Charley formerly led the Coalition to Stop Violence Against Native Women and now leads Illuminative, a national organization focused on Native representation. She said that all the work she did at the coalition brought her to where she is now.

“We did a lot of advocacy and education around state legislature bills, especially around murdered and missing Indigenous women,” she said. “So supporting the MMIWR task force, holding the taskforce accountable, advocating for funding for multiple initiatives across multiple issues. We were one of four organizations that came together to codify the Indian Child Welfare Act, which is now a state law.”

Her top priorities include protecting abortion access and reproductive care, and lessening the state’s dependence on oil and gas.

“I’ve long advocated for our lessening dependence on oil and gas and extractive industries, because there’s a correlation with violence against Native women when extractive industries are present,” she said.

Charley said that her opponent has a history of making decisions that are not in the best interests of District 30 and the state of New Mexico.

“His legislation on minimum wage is one of the reasons that we have the $12 minimum wage we do right now,” Charley said. “He didn’t tie it to inflation, so it could have and should have been higher than it is right now.”

She said that people need to have a livable wage.

“We cannot continue to live paycheck to paycheck, work multiple jobs, single income households just cannot make ends meet. It’s just not acceptable.”

Sanchez, who is not Native, said he spent his life among the Acoma and Laguna communities. His wife is from Acoma and his children are half Native American.

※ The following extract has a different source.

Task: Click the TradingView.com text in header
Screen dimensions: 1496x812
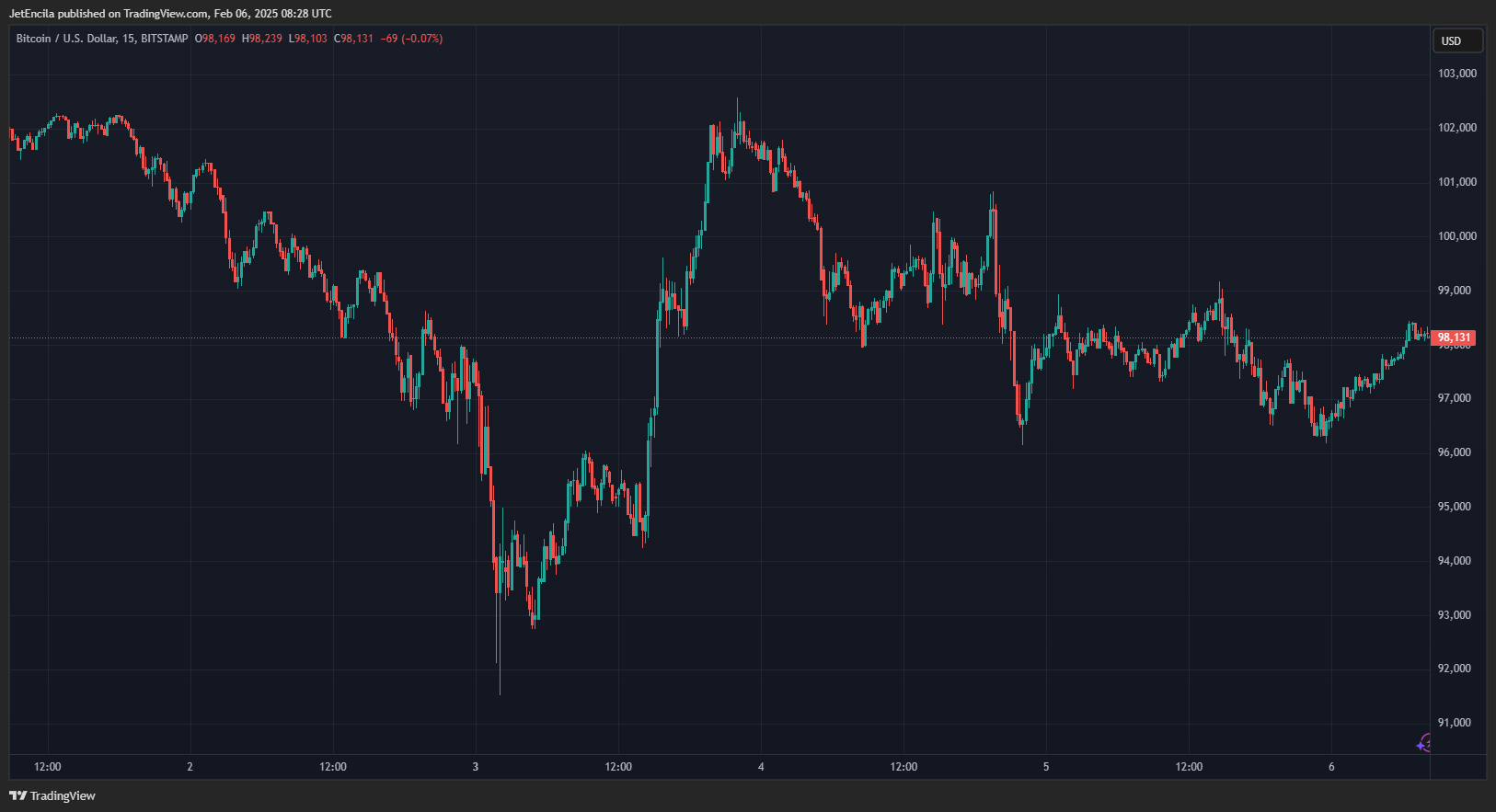Action: [166, 14]
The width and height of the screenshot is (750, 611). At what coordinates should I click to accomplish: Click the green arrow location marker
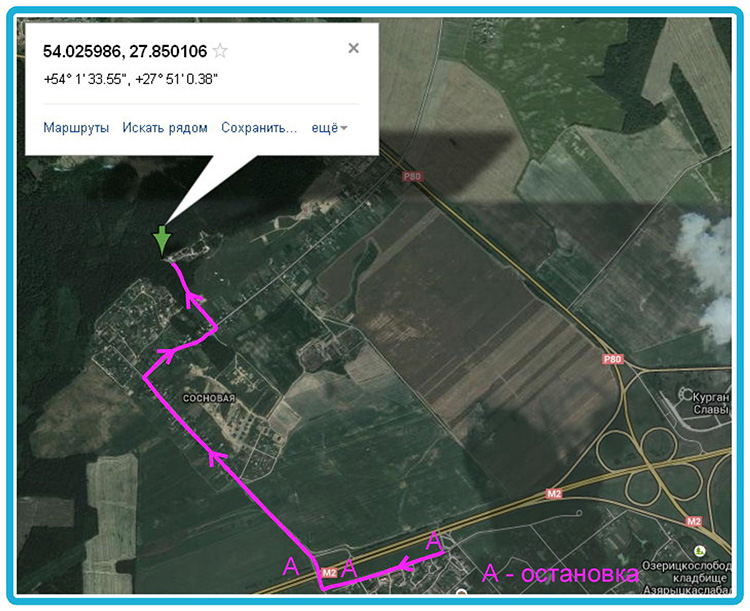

“I know our Native American communities because I’ve lived here longer than my opponent has been alive,” he said.

Sanchez lost to progressives in the 2020 primaries. His main priorities include finishing a new interchange in Valencia County, for which he helped secure $75 million when he was in office previously. He also wants to tackle infrastructure projects.

He said that his experience makes him an ideal candidate.

“I know how to get legislation drafted, I know how to get it passed through the House and Senate,” he said. “And I know how to get it signed by the governor. And I have been doing that for eight years and have been successful in legislation and getting that done.”

Despite being a former state senator, Sanchez said the job’s not done.

“There’s projects that I want to do, there’s road projects, and sewer projects and water projects in my rural communities that I want to get done,” he said. “I still have the energy, the health and everything to run and continue that.”

Sanchez said that he makes every effort to be accessible to his district.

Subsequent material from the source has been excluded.